### TASK TO COMPLETE
Copy out, from the data, each line containing the string "agent".

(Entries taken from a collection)
════════
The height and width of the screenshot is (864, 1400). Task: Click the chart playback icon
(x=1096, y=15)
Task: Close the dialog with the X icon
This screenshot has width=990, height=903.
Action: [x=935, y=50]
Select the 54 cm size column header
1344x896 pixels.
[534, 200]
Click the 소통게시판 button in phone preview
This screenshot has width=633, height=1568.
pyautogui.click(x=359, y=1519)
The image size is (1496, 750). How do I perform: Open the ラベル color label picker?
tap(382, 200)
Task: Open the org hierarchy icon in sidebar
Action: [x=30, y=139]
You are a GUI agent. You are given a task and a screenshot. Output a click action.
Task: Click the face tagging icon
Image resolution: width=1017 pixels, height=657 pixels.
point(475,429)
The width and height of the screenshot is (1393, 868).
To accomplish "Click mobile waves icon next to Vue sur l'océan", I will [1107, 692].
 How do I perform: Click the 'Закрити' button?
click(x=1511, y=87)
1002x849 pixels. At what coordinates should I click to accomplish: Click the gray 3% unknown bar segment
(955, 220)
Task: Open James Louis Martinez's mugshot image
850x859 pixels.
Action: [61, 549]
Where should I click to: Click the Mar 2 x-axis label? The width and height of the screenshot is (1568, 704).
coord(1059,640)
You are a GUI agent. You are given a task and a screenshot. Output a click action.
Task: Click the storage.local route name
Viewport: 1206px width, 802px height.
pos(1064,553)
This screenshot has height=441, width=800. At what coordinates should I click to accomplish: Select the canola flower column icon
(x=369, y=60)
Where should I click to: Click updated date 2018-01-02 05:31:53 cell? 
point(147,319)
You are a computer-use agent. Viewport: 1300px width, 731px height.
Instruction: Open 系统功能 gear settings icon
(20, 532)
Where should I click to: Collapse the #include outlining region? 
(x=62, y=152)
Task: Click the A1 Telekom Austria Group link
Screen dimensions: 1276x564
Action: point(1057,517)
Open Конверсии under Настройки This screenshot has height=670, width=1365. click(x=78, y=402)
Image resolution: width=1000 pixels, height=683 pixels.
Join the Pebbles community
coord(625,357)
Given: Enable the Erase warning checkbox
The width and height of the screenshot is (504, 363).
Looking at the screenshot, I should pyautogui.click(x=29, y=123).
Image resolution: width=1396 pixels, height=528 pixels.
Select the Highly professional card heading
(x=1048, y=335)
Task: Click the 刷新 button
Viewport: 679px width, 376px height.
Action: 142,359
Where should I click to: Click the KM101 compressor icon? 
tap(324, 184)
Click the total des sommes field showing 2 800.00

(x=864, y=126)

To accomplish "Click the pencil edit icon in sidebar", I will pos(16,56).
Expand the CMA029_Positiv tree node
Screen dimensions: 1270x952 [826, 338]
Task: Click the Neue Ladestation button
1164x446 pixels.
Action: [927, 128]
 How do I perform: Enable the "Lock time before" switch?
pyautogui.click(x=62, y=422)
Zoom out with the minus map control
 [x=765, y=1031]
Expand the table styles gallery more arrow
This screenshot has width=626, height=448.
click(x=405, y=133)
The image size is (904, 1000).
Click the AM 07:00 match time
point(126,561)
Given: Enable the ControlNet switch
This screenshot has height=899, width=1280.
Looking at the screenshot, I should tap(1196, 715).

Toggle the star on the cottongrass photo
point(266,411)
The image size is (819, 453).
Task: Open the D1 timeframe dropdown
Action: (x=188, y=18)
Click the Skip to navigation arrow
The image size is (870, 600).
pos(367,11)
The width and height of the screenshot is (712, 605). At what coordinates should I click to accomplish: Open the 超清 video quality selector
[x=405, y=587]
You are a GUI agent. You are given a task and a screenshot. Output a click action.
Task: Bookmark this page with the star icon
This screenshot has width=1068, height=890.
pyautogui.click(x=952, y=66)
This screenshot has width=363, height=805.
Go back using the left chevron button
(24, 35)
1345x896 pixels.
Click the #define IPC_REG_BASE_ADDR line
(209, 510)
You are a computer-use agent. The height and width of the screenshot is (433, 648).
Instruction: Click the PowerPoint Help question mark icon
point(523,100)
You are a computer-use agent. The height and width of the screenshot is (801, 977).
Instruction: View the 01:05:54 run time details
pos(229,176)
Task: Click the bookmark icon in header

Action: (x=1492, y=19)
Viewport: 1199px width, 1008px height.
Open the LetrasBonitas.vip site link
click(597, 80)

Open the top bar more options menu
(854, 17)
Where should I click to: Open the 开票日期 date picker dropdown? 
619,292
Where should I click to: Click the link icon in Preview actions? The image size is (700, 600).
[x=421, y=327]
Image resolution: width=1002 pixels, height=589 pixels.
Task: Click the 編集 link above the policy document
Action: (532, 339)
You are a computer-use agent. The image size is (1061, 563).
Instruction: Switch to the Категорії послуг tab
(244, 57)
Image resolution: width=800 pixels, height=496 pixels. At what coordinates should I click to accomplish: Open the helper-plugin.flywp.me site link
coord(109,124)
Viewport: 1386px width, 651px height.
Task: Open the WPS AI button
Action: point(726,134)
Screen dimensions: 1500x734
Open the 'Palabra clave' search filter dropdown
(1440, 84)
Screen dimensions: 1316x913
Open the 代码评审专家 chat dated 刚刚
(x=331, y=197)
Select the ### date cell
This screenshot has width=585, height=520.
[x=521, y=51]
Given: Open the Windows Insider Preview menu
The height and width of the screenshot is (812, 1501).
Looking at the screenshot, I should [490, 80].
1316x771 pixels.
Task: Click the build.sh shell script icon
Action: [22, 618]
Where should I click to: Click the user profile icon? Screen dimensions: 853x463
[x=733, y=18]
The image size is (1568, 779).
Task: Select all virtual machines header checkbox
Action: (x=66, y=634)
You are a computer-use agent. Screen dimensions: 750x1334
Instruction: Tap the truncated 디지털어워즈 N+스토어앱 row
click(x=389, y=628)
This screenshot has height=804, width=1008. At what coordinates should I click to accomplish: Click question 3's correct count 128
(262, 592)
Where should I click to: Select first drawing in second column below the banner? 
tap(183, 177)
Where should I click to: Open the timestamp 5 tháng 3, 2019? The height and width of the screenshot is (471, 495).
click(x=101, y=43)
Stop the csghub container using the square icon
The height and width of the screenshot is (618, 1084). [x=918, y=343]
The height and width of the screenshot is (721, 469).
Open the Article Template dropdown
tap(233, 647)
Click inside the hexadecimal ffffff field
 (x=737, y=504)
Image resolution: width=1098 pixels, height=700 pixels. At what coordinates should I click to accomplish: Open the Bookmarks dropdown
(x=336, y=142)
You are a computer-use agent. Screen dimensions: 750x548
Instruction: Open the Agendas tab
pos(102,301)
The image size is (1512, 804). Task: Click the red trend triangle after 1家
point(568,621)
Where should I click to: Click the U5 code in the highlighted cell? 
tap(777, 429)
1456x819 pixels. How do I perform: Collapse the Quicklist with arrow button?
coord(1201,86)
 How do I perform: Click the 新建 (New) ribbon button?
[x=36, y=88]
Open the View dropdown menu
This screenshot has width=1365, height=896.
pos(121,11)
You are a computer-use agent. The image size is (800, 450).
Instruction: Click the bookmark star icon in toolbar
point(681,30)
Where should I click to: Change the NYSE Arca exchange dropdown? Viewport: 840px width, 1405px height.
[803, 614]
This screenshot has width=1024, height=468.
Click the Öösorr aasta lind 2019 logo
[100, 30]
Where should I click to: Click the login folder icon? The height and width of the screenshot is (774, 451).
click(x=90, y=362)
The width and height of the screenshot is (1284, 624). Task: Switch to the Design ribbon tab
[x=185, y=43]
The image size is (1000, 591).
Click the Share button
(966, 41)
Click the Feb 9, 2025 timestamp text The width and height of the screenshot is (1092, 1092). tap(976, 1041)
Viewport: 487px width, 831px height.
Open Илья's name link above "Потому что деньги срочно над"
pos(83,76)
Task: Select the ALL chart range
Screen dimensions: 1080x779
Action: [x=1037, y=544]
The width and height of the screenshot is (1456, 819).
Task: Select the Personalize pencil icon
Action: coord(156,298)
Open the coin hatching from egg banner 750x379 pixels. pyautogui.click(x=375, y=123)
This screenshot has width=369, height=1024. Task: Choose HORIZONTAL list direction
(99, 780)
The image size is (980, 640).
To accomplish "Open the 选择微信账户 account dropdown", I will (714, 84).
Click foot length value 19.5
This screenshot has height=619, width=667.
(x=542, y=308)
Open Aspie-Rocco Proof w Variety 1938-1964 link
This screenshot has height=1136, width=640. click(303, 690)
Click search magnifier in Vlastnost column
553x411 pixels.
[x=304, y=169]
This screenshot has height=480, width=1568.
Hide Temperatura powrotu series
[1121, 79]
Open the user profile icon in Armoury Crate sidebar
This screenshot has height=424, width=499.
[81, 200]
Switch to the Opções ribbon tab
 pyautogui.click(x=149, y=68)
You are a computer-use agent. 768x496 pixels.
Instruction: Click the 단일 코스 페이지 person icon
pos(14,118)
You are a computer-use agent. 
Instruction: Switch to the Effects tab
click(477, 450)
════════
### REPLY
You are a GUI agent. You are given a task and a screenshot. Output a click action.
You are a GUI agent. You are given a task and a screenshot. Output a click action.
You are a computer-use agent. Viewport: 1300px width, 731px height.
You are a GUI agent. You are given a task and a screenshot. Output a click action.
You are a computer-use agent. The height and width of the screenshot is (433, 648).
You are a computer-use agent. The height and width of the screenshot is (801, 977).
You are a computer-use agent. The image size is (1061, 563).
You are a computer-use agent. Screen dimensions: 750x1334
You are a computer-use agent. Screen dimensions: 750x548
You are a computer-use agent. The image size is (800, 450).
You are a computer-use agent. 768x496 pixels.
You are a computer-use agent. 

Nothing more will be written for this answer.